Decision	Options	What it fixes	The trap
Gateway type	Route-based, policy-based	How traffic is selected into the tunnel	Policy-based caps you at a single tunnel and single connection, blocks BGP, active-active, and point-to-site
Gateway SKU	Basic, VpnGw1 through VpnGw5, and the AZ zone-redundant variants	Aggregate throughput, tunnel and connection counts, feature availability	An undersized SKU silently caps throughput far below what the link needs
Connection type	Site-to-site, point-to-site, VNet-to-VNet	Whether you connect a network, a client, or two Azure networks	Mixing the wrong type for the need, such as site-to-site where roaming clients were meant
Redundancy mode	Active-standby, active-active, zone-redundant	What the loss of one gateway instance costs in downtime	A single-instance gateway means a maintenance event drops the tunnel

The model’s payoff is that almost every “why does my VPN do this” question resolves to one of these four rows. A connection that refuses a second subnet is usually a policy-based gateway. A tunnel that throttles under load is usually an undersized SKU. A link that drops during a platform maintenance window is usually a non-redundant gateway. A static route that never updates when the on-premises side changes is usually a gateway without BGP. Hold the four rows, and the failure modes stop being mysteries and become predictions.

What is an Azure VPN gateway and what does it actually do?

An Azure VPN gateway is a managed pair of virtual machines, invisible to you, deployed into a dedicated subnet called the GatewaySubnet, that terminates IPsec and IKE tunnels and forwards traffic between an Azure virtual network and a remote network or client. You never see, patch, or size those instances directly. You choose a SKU and a type, and Azure provisions and maintains the underlying compute, applying the encryption, the routing, and the high-availability behavior the SKU promises.

The gateway is the encrypted door between a private Azure address space and the world outside it, whether that world is a corporate data center, a branch office router, or an employee’s laptop in a hotel. Everything in this article is a refinement of that one job: how the door decides what passes through it, how wide the door is, how many doors there are, and what happens when one door fails.

Route-based versus policy-based: the decision that defines the gateway

The single most consequential choice you make is the gateway type, and the names undersell how different the two designs are.

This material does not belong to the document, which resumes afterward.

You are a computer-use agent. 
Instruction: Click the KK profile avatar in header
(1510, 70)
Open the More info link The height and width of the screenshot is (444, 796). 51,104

A policy-based gateway selects traffic for the tunnel using a static set of address prefixes called traffic selectors. You declare, in effect, “traffic from this local prefix to that remote prefix goes in this tunnel,” and the gateway encrypts exactly what matches that declaration and nothing else. A route-based gateway selects traffic differently. It presents the tunnel as a virtual interface in the routing table, and any packet whose route points at that interface enters the tunnel. The selection is a routing decision, not a static prefix match.

That structural difference cascades into nearly every capability that matters. Because a policy-based gateway binds the tunnel to a fixed pair of prefixes, it supports one tunnel and one connection. There is no room in the design for a second tunnel, for dynamically learned routes, for an active-active pair, or for individual roaming clients, because all of those require the gateway to make per-packet routing decisions rather than honoring a single frozen selector. A route-based gateway, by treating the tunnel as a routable interface, supports many tunnels at once, dynamic routing through BGP, active-active redundancy, point-to-site clients, and coexistence of site-to-site and point-to-site on the same gateway. The modern feature set lives almost entirely on the route-based side.

This is the namable claim of the article, the route-based-by-default rule: a route-based gateway supports BGP, multiple tunnels, active-active, and point-to-site, so policy-based is a legacy fallback reserved for a narrow case, and choosing route-based by default is the decision that avoids the majority of VPN limitations engineers run into. State it plainly to a team and you preempt a whole class of redesigns, because nearly every “the gateway will not let me” complaint traces back to a policy-based choice made without realizing what it foreclosed.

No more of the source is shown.